Welcome to your weekly check-in on the latest health news you might have missed. This week, a new report revealed that, despite the overturning of Roe v. Wade in 2022, abortion rates in the U.S. are the highest in a decade. Meanwhile, the norovirus continues to hold steady, with the Northeast being hit the hardest.

If you’re more affected by brutal seasonal allergies than the stomach bug this spring, you may be wondering about a new report regarding neti pots and their connection to deadly amoeba infections. The good news? You don’t have to give it up if rinsing is relieving your sinus symptoms, but experts tell Yahoo Life that you do need to take precautions to ensure that you're using these devices safely. Here’s what you need to know about this week’s health news.

💻 Computer use could affect erectile dysfunction

Using a computer in your free time is now linked to a higher chance of erectile dysfunction, according to a recent study published in Andrology. Researchers found that for every 1.2 hours spent on leisure computer use, the odds of erectile dysfunction increased significantly. Spending time on the computer wasn't tied to feelings of depression or anxiety — which could potentially cause erectile dysfunction by affecting arousal — but it was linked to lower levels of a follicle-stimulating hormone, which is important for sexual development and reproduction.

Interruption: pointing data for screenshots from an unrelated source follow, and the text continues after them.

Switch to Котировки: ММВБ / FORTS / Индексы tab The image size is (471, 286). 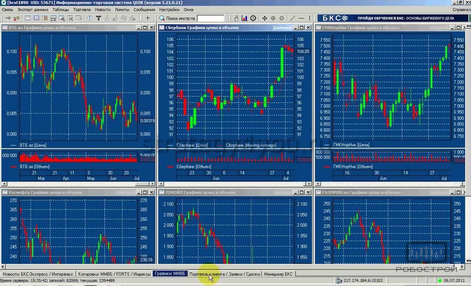coord(114,274)
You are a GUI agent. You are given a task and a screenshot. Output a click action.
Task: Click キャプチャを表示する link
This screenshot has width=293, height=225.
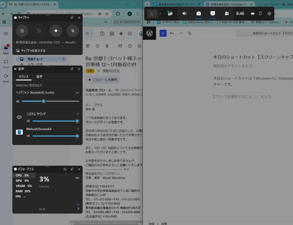point(31,51)
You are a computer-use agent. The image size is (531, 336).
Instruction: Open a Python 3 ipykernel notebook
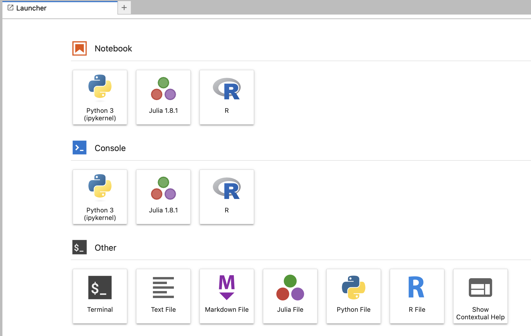100,97
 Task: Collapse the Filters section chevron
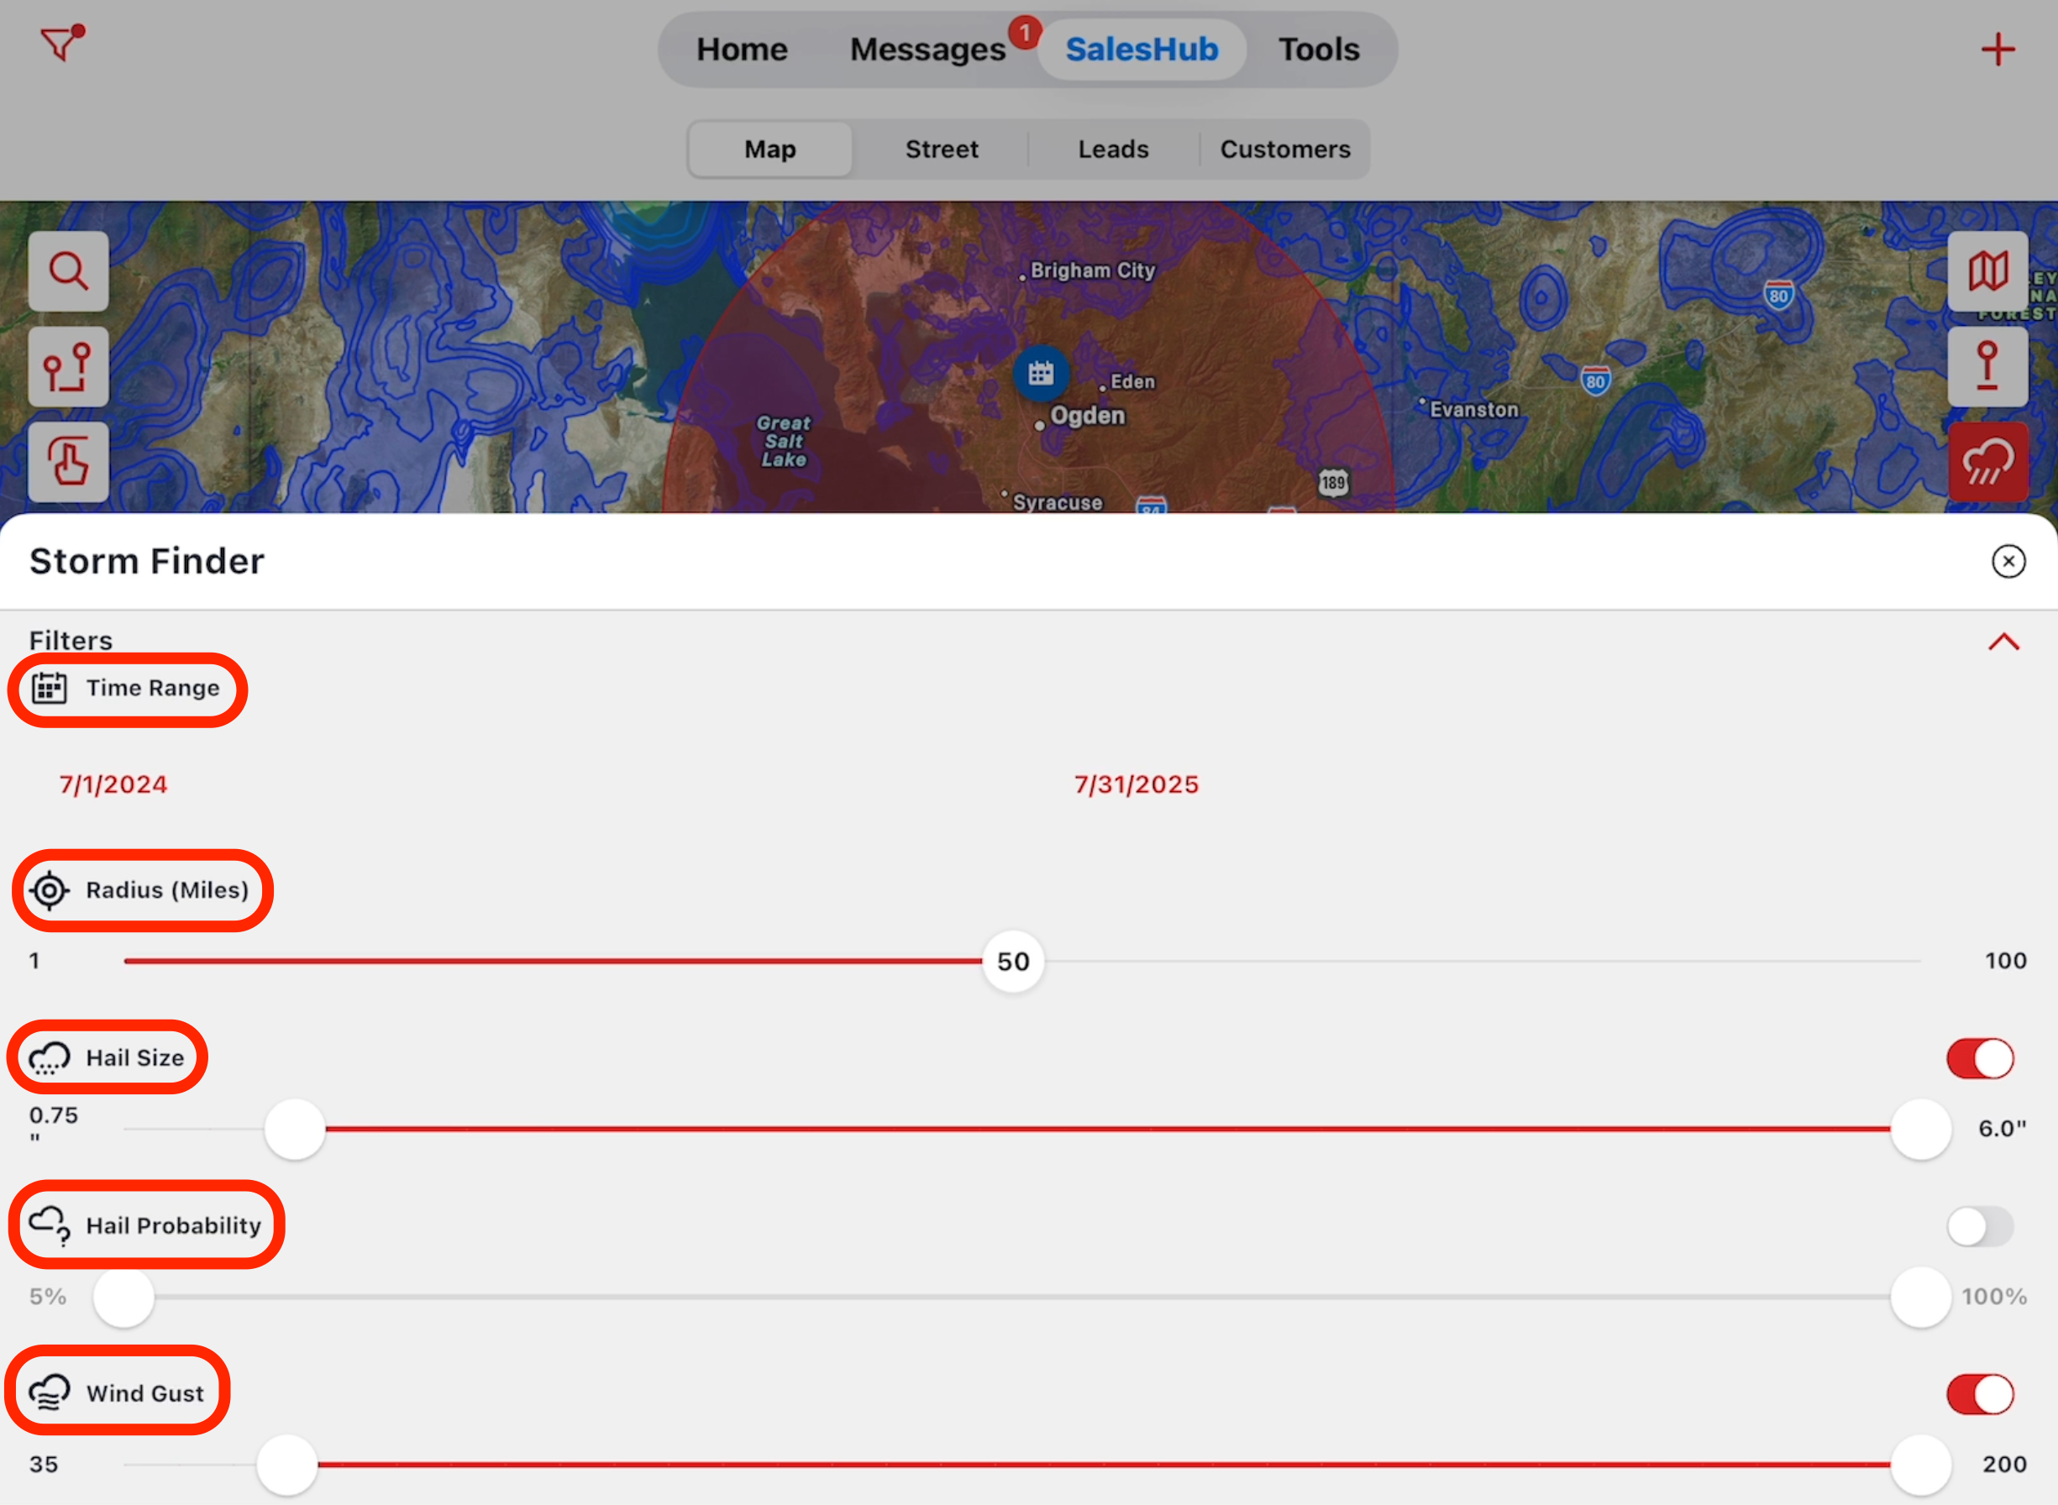pos(2003,642)
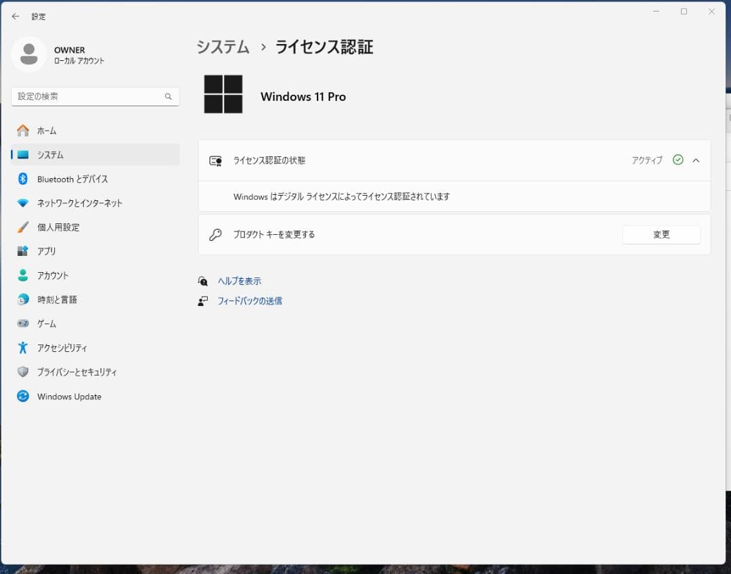Open Bluetooth とデバイス settings from sidebar

pos(70,179)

🚬 Smoking leads to belly fat

There are plenty of health reasons to stop smoking — but here’s a new one: A recent study published in the scientific journal Addiction suggest that smokers tend to have more abdominal fat, even if they appear to have lower body weight. This excess fat is mostly visceral fat, which has been linked to health conditions such as diabetes, heart disease, stroke or fatty liver disease. (Want to quit? Here's why it's hard and how to come up with a successful plan.)

🌖 Why you need glasses for a solar eclipse

A solar eclipse is coming April 8, and everyone is looking up — just don’t look directly into the sun, experts tell Yahoo Life. Even though the sun is under the cover of the moon and appears dark, staring into the sun can cause permanent damage to your eyes and vision due to the presence of ultraviolet (UV) rays. If you want to witness the eclipse, get yourself a pair of solar eclipse glasses, which are thousands of times darker than your traditional pair. Make sure to buy them from retailers on the American Astronomical Society’s (AAS) list so you know you’re getting the real deal.

👃 Neti pots work, but proceed with caution

The Centers for Disease Control and Prevention recently linked neti pots and other sinus rinsing devices to Acanthamoeba infections, which can be deadly. Experts say these devices work to reduce nasal and sinus symptoms, and can be used safely as long as you are mixing the saline solution with the correct water. You can buy water labeled "distilled" or "sterile" from the store, boil tap water for three to five minutes before cooling it to lukewarm temperatures or use water passed through a filter that's made to catch germs.

🍽️ Should you be worried about intermittent fasting?

Intermittent fasting has been touted for its purported health benefits, such as weight loss and improving blood sugar levels. However, a recent study presented at an American Heart Association meeting challenged these benefits, stating that the practice — in which you eat within a shortened window of time — may increase the risk of dying from heart disease by 91%. Experts tell Yahoo Life, however, not to jump to conclusions, pointing to the limitations in the research, such as the study participants' smoking habits, which could have influenced the results. More research is needed, they say, before making changes to intermittent fasting recommendations.